Raw data:
****************************************
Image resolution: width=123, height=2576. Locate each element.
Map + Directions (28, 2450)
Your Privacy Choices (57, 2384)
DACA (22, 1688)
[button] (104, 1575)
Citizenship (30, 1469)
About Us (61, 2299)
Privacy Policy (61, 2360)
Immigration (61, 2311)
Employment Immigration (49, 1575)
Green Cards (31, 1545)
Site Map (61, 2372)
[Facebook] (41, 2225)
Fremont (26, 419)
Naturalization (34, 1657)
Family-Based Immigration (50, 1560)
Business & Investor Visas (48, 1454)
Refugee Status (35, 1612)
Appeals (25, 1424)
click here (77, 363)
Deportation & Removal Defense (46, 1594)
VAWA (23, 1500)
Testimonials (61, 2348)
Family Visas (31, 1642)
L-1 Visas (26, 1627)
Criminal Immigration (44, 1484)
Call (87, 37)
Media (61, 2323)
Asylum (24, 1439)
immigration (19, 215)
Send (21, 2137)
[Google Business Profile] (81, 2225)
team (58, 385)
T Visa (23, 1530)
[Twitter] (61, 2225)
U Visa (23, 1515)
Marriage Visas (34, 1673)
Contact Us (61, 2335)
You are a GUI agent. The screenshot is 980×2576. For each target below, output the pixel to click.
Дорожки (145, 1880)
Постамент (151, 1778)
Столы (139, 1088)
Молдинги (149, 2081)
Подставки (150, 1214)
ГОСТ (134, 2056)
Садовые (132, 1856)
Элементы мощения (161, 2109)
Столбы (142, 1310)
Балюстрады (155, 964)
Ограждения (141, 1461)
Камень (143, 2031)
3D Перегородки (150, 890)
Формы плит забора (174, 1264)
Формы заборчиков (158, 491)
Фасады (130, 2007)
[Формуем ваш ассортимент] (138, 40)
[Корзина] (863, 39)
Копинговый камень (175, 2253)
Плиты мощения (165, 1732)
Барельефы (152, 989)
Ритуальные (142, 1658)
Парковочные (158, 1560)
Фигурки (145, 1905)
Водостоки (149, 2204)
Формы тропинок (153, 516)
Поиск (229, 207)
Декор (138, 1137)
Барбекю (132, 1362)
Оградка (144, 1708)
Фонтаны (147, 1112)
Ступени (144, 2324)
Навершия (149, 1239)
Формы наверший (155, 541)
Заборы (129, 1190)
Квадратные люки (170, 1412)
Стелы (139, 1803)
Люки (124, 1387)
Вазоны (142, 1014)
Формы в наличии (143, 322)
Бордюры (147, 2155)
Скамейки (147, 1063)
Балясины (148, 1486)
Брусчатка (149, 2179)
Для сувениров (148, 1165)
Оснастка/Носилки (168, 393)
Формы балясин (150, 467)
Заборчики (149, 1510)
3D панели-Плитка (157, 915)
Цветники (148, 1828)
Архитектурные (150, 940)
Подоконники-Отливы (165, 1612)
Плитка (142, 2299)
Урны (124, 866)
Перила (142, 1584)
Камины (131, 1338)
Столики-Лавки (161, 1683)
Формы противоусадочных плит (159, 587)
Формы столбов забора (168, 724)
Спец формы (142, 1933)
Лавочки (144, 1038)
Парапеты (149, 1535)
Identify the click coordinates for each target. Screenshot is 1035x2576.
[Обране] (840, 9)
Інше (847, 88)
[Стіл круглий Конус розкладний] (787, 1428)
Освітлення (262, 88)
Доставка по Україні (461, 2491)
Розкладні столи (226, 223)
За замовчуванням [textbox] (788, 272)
****************************************
What the exercise asks:
Beginning at the line with "Business & Investor Visas (48, 1454)" and ending at the line with "Ритуальные (142, 1658)", reproduce each line of the data above exactly, and add no other lines.

Completed exercise:
Business & Investor Visas (48, 1454)
Refugee Status (35, 1612)
Appeals (25, 1424)
click here (77, 363)
Deportation & Removal Defense (46, 1594)
VAWA (23, 1500)
Testimonials (61, 2348)
Family Visas (31, 1642)
L-1 Visas (26, 1627)
Criminal Immigration (44, 1484)
Call (87, 37)
Media (61, 2323)
Asylum (24, 1439)
immigration (19, 215)
Send (21, 2137)
[Google Business Profile] (81, 2225)
team (58, 385)
T Visa (23, 1530)
[Twitter] (61, 2225)
U Visa (23, 1515)
Marriage Visas (34, 1673)
Contact Us (61, 2335)
You are a GUI agent. The screenshot is 980×2576. For each target below, output the pixel to click.
Дорожки (145, 1880)
Постамент (151, 1778)
Столы (139, 1088)
Молдинги (149, 2081)
Подставки (150, 1214)
ГОСТ (134, 2056)
Садовые (132, 1856)
Элементы мощения (161, 2109)
Столбы (142, 1310)
Балюстрады (155, 964)
Ограждения (141, 1461)
Камень (143, 2031)
3D Перегородки (150, 890)
Формы плит забора (174, 1264)
Формы заборчиков (158, 491)
Фасады (130, 2007)
[Формуем ваш ассортимент] (138, 40)
[Корзина] (863, 39)
Копинговый камень (175, 2253)
Плиты мощения (165, 1732)
Барельефы (152, 989)
Ритуальные (142, 1658)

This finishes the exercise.